* _Belge alıntısı_:
=-=-=

Seyfullah Koyuncu
Seyfullah Koyuncu Mülk sahipleri de elini taşın altına koyabilir…

Mülk sahipleri de elini taşın altına koyabilir…

Koronavirüs salgını dünyada ekonomik dengeleri adeta alt üst etti. Küresel şirketlerin yüzde 35’i buhar olmuş durumda. Bazı stratejistlerin öngörüleri yavaş yavaş tutmaya başladı.
 
Küresel şirketlerin bazılarında önümüzdeki günlerde sermaye sahipleri değişebilir. Dünya bu sıkıntıyı atlattığında, ekonomik ve siyasal anlamda büyük değişikliklerle yüz yüze kalacağımızı şimdiden söylemek zor değil.
 
Aslında dünyayı durduran ya da korkutan koronavirüs salgını değil, salgının ortaya çıkaracağı tahribatı önlemek için alınan önlemler.

=-=-=

* _Sağlanan bilgiler_:
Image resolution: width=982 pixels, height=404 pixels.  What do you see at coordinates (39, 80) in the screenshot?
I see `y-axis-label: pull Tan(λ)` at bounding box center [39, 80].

=-=-=

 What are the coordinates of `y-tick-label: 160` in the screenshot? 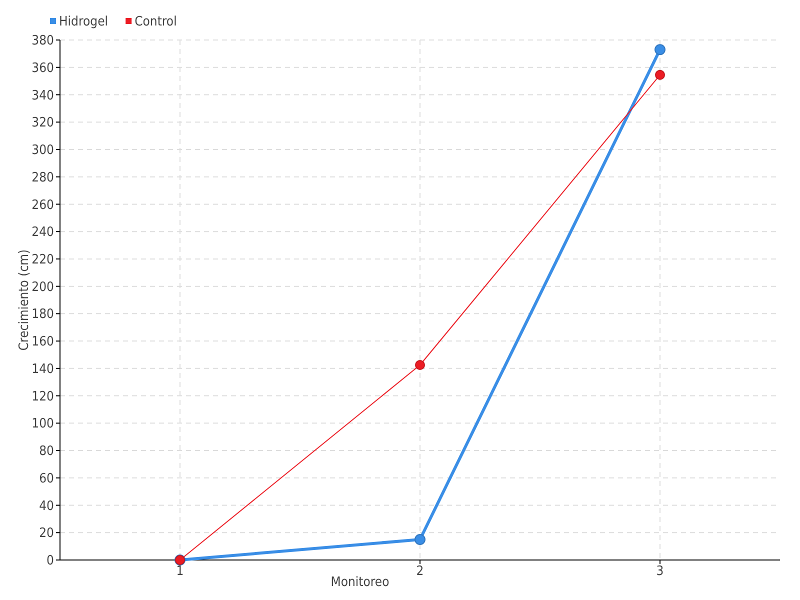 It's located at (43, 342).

=-=-=

* _Alıştırma görevleri_:
1) Belge alıntısında "yüzde 35" oranının geçtiği paragraftaki bütün cümleleri metindeki sırayla yazın.
2) Belge alıntısına göre bazı küresel şirketlerde önümüzdeki günlerde neler değişebilir?

* _Görev sonuçları_:
1)
1. Koronavirüs salgını dünyada ekonomik dengeleri adeta alt üst etti.
2. Küresel şirketlerin yüzde 35’i buhar olmuş durumda.
3. Bazı stratejistlerin öngörüleri yavaş yavaş tutmaya başladı.

2) Sermaye sahipleri değişebilir.